It took a fine day and easing pandemic conditions, but Rogers Landing Slipway and Docks are officially open.
About 100 people attended the event dedicated to the memory of Roger MacLellan and his vision for the facility. It is located on the west side of the River John river where abutments supported the former bridge that spanned the river on the Sunrise Trail.

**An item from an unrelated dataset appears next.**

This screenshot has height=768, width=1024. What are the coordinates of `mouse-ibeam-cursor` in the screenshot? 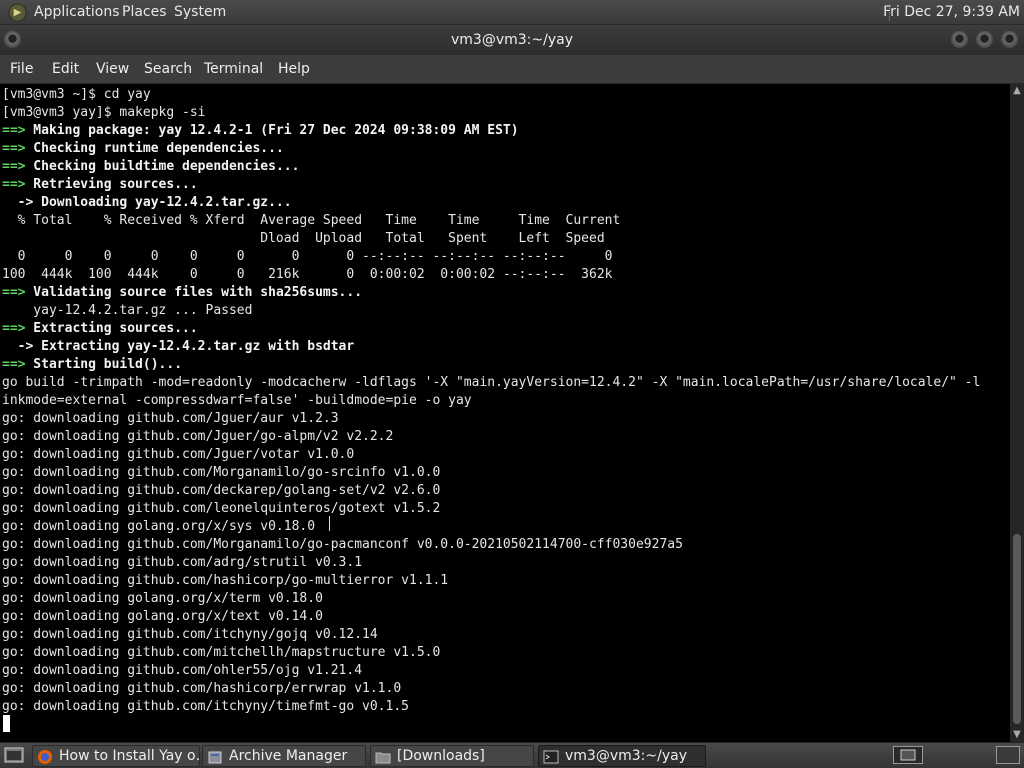 It's located at (330, 524).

It’s the fourth in a series of projects the River John Community Action Society completed to enhance the use of the river for residents and visitors. Previous ones include the floating dock below Bissell Park on the east side of the river, washrooms and a slip.
Master of ceremonies Patrick Mulholland shared MacLellan’s skill driving heavy equipment and how it contributed to the project.
“He loved River John and River John loved him,” he said. “He envisioned something here.”
The project cost $140,000. While it included government funds, proceeds from the sale of items from the former River John Consolidated School were also dedicated to it.
District 4 municipal councillor Mary Woodridge-Elliott addressed the gathering and congratulated the group for “a job well done.”
“It means so much to Roger’s family and all his friends,” she said.
Warden Robert Parker said projects like this reflect the special quality of rural Pictou County.
“It’s things like what’s happening in this community that makes us tick,” he said.
Pictou West MLA Karla MacFarlane recalled meeting MacLellan shortly after being elected for the first time in 2013.
“I got to know him pretty quickly,” she said. “He really stood up for this community. Success is plural. It is not singular. No one person did this project. It’s an exciting time for all of you.”
Central Nova MP Sean Fraser recalled a similar experience regarding MacLellan after he was first elected in 2015.
“It took him about five minutes to find me,” Fraser said while sharing a phone call by MacLellan to confirm funding. “That’s a phone call I’m not going to forget.”
Fraser referred to a trend among newcomers to settle in River John and area.
“People are not just moving to Halifax anymore,” he said. “We have incredible natural assets.”
Society president Joan MacLeod concluded the event by saluting fellow members who took part in the project.